En effet, il a été jugé à de multiples reprises que constitue l'infraction « d'administration à autrui d'une substance nuisible de nature à nuire à la santé (prévue par l'article 222-15 du Code Pénal) » le fait pour le malade du sida de dissimuler délibérément son état de séropositivité, puis sa maladie, pour avoir des relations sexuelles non protégées avec de multiples partenaires dont certains se retrouvent contaminés par le virus du sida.
Cette infraction fait partie de la section du Code Pénal consacrée aux atteintes volontaires à l'intégrité de la personne et tout particulièrement du chapitre consacré aux violences.
Cet article n'est donc pas applicable.
4) L’infraction de non assistance à personne en danger
L'article 223-6 du Code Pénal précise que "quiconque, pouvant empêcher par son action immédiate, sans risque pur lui ou pour les tiers, soit un crime, soit un délit contre l'intégrité corporelle de la personne s'abstient volontairement de le faire est puni de 5 ans d'emprisonnements et de 75.000 € d'amende".
Ce texte ne prévoit aucune exception pour les personnes tenues au secret professionnel.
Il vise tous les crimes ou délits contre l'intégrité corporelle.

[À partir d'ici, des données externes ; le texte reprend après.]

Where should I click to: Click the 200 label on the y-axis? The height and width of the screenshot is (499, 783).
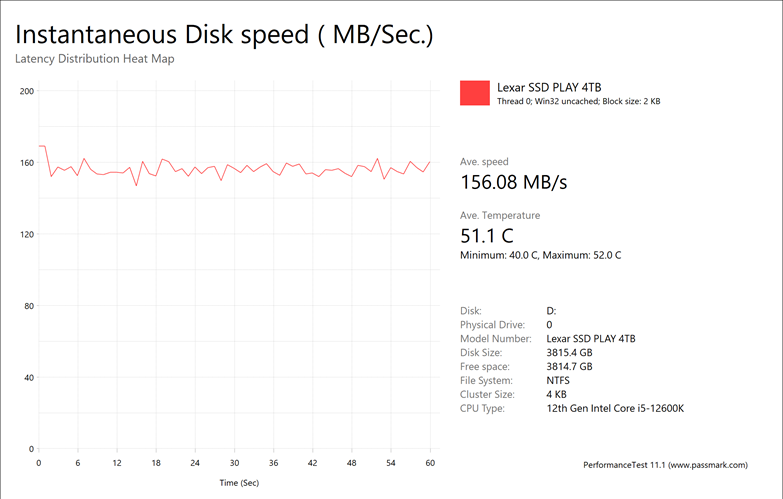[x=27, y=91]
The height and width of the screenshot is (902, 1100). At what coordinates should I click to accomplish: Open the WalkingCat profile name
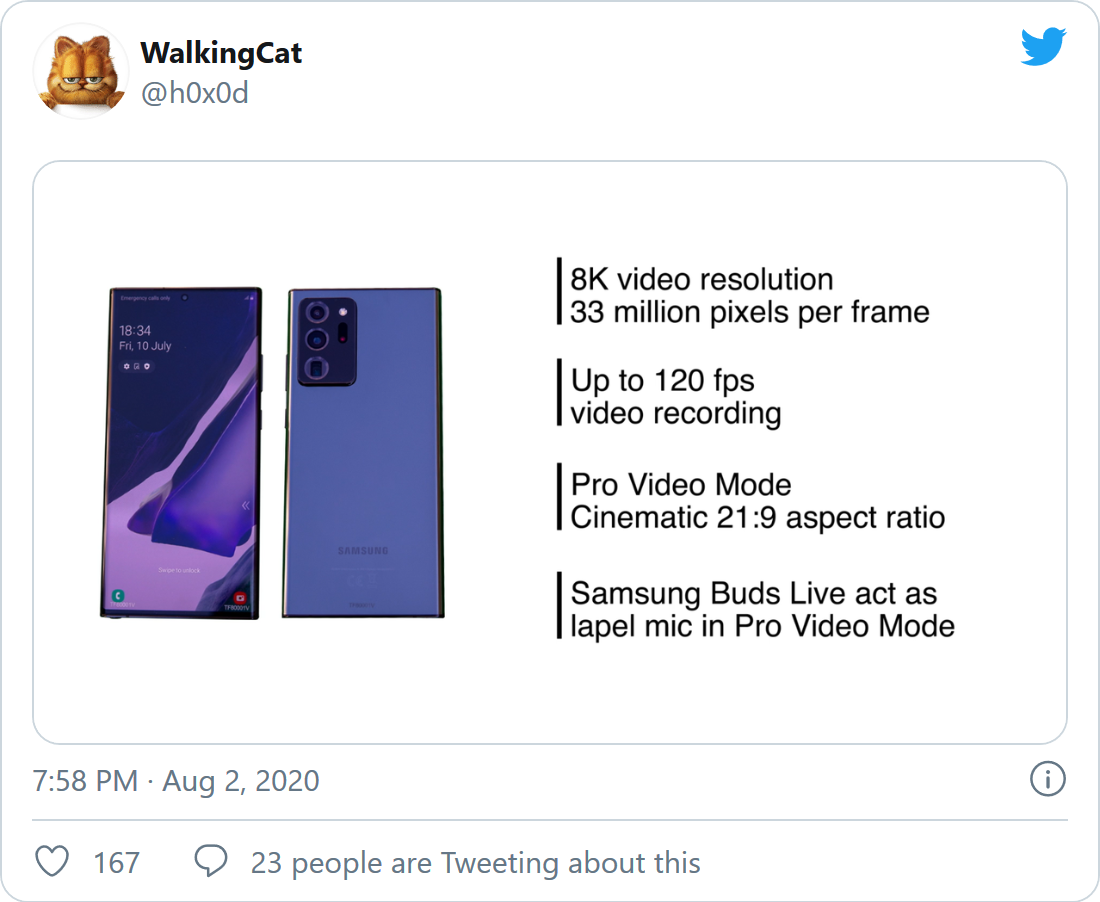[x=221, y=53]
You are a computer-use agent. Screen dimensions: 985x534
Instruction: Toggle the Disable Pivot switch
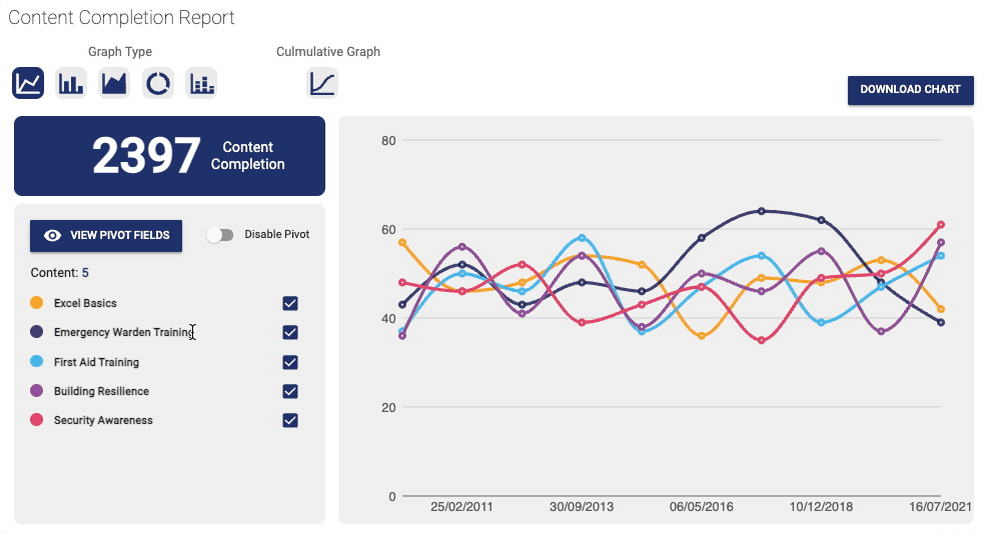220,235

Il s’applique donc à l’infraction d’administration de substances nuisibles et à la contamination intentionnelle du virus du Sida.
Par conséquent, à la lecture de l'article 223-6 du Code Pénal, un médecin qui a connaissance de manière certaine qu'un de ses patients aura des relations sexuelles avec un partenaire qui sera maintenu volontairement dans l'ignorance de la séropositivité de son conjoint est tenu de l'en empêcher par son action immédiate.
A mon sens, la seule possibilité d’action du médecin est donc d'informer par un signalement le Procureur de la République en ayant bien pris soin, comme le préconise le Conseil National de l'Ordre des médecins, de recueillir le maximum d'informations pour justifier des intentions du patient et du caractère immédiat des infractions qu'il prépare.
A défaut, le médecin s’expose à des sanctions pénales sachant que le débat devant les juridictions résidera dans la connaissance par le médecin des intentions de son patient et dans la preuve du danger immédiat. Tout dépendra donc des circonstances.....
Le silence n’est donc pas toujours le meilleur conseil à donner au médecin puisqu’il existe des risques de sanctions pénales du médecin tant dans la levée du secret professionnel que dans l’absence de dénonciation.